Tuesday, October 10, 2017

Snap

One of the hardest things about any transition is changing the self-dialogue that goes along with it. Though there's initially excitement about anything new, it doesn't take long for it to wear off, particularly when you start encountering roadblocks or set backs.

This weekend was a major roadblock. Though the quality time with the Beats was very good, the reality is nothing that needed to be done (like job applications, correspondence, deadlines and finishing lectures). And generally, it never does despite all the best intentions. Normally while this would be a mild frustration, it was aggravated when Grey wanted to start talking about future plans (i.e. strategies for retirement, savings and buying a house).
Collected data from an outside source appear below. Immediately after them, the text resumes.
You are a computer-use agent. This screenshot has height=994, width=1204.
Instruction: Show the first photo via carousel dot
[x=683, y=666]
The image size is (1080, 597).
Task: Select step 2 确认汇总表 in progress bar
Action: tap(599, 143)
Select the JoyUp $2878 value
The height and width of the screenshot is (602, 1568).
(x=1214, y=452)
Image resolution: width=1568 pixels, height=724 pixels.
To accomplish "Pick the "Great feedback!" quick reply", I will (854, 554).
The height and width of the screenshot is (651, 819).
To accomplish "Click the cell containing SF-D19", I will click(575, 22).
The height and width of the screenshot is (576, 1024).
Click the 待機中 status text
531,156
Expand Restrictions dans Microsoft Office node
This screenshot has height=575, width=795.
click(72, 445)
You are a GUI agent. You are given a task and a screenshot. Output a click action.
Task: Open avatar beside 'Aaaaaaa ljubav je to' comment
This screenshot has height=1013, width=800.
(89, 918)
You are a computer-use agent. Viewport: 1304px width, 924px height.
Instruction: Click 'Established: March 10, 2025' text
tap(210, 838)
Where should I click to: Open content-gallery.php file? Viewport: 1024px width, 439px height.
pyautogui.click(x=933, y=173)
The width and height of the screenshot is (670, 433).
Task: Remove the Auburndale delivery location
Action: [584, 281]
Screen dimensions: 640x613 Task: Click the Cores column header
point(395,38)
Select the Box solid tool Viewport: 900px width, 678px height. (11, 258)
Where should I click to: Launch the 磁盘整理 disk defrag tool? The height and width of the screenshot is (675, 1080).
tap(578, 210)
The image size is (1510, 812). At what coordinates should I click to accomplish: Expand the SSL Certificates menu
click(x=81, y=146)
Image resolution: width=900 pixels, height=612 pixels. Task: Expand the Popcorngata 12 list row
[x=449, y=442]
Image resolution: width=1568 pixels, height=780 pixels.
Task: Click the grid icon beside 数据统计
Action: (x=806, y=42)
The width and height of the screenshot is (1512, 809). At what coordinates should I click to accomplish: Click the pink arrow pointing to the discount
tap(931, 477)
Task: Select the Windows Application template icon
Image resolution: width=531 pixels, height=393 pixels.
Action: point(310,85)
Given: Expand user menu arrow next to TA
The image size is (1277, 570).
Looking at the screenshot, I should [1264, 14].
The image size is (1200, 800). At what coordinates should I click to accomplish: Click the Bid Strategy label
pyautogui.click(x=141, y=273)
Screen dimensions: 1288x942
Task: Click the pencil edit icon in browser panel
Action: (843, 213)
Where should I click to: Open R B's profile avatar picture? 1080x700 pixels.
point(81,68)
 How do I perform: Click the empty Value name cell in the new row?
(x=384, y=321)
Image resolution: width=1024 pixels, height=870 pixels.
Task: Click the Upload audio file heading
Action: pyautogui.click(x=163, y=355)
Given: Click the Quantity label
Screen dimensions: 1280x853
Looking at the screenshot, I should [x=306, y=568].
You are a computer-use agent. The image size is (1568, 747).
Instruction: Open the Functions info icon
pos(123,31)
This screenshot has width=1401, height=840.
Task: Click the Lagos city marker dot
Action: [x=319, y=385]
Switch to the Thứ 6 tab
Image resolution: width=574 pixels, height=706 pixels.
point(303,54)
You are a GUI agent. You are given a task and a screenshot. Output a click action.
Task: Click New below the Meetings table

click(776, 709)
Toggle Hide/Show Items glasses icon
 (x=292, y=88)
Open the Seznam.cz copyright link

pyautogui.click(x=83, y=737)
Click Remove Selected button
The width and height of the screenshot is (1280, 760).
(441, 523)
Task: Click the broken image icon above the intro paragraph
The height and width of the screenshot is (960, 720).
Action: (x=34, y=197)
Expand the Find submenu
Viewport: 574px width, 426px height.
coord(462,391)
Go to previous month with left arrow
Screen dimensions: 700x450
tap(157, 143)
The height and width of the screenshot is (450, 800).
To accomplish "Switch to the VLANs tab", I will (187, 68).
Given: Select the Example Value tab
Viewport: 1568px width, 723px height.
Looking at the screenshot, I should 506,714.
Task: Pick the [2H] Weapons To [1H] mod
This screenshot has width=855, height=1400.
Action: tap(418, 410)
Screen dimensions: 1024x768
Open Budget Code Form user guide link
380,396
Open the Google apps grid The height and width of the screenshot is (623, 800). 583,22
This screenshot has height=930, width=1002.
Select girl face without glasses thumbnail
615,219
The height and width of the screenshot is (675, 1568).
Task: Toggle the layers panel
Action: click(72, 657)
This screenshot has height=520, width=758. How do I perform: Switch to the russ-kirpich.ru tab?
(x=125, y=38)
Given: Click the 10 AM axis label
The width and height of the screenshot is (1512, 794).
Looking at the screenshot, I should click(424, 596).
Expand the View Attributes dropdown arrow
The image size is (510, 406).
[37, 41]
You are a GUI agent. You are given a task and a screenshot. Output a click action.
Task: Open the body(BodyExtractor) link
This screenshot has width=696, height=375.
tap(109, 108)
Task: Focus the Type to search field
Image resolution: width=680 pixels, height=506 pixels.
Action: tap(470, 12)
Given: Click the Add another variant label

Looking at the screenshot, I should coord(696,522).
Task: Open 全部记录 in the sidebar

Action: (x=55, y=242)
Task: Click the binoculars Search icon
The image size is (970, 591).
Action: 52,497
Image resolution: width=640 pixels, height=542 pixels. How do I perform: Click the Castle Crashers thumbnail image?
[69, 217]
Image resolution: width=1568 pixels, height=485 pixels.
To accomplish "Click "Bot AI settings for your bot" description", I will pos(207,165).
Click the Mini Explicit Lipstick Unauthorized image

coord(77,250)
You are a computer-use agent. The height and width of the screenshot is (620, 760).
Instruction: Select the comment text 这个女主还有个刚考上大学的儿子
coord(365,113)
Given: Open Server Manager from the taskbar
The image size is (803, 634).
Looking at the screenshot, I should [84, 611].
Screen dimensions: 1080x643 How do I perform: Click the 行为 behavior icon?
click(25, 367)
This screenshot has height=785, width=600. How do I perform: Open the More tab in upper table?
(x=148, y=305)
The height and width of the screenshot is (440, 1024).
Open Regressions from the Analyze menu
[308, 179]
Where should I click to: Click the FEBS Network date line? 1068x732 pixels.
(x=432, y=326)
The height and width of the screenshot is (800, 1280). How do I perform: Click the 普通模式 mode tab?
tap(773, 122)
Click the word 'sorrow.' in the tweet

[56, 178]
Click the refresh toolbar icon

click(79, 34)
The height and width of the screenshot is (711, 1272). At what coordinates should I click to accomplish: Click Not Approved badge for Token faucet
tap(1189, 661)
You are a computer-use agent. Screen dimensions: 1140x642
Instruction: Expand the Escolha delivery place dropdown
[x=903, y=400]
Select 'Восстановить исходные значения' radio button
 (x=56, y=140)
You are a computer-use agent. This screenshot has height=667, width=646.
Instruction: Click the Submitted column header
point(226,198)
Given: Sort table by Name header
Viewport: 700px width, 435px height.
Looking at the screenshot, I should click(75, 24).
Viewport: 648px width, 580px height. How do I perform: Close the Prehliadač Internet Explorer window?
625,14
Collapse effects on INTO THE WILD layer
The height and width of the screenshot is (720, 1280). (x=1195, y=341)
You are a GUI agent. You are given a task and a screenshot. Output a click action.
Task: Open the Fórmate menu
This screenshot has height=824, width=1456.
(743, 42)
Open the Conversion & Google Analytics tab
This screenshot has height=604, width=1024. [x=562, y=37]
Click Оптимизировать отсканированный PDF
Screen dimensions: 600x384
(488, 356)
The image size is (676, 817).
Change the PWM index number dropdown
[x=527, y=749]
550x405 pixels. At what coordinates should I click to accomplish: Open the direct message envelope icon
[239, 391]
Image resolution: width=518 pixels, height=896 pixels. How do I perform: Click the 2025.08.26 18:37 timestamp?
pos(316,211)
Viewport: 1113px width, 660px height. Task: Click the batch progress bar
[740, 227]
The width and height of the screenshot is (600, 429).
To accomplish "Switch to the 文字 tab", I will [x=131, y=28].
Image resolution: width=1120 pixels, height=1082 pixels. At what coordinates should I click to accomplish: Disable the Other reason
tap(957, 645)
When I pointed out that I still didn't have anything solid lined up for January, he was quick to answer with "I'm sure you'll find something even better."

Despite his best intentions, this really didn't help.

After waking up due to a rather unpleasant nightmare, I've been feeling rather down this morning. And all the self-doubting dialogue was streaming in full force.

What if I don't find a new job?
What if I never will because my contract wasn't renewed?
Maybe it's for the best that I stay home with the Beats in light of the challenges they are facing.
Maybe it was stupid to push for all the things I've pushed for.

It was in that moment, when nothing but negativity was flowing through my brain, that this happened.


The light was so strong, it actually physically hurt.

But it also snapped me back to the moment. To what I was missing with all that bad dialogue and the fact that the main thing holding me back on all of it was me.

Today I'm at the library, staring directly at the mountain of work. But you know what, I've scaled steeper mountains and crawled my way out of deeper pits. And at the end of the day, it doesn't matter what the naysayers say.  It time to change the dialogue, snapping out of the mood that is productive to no one.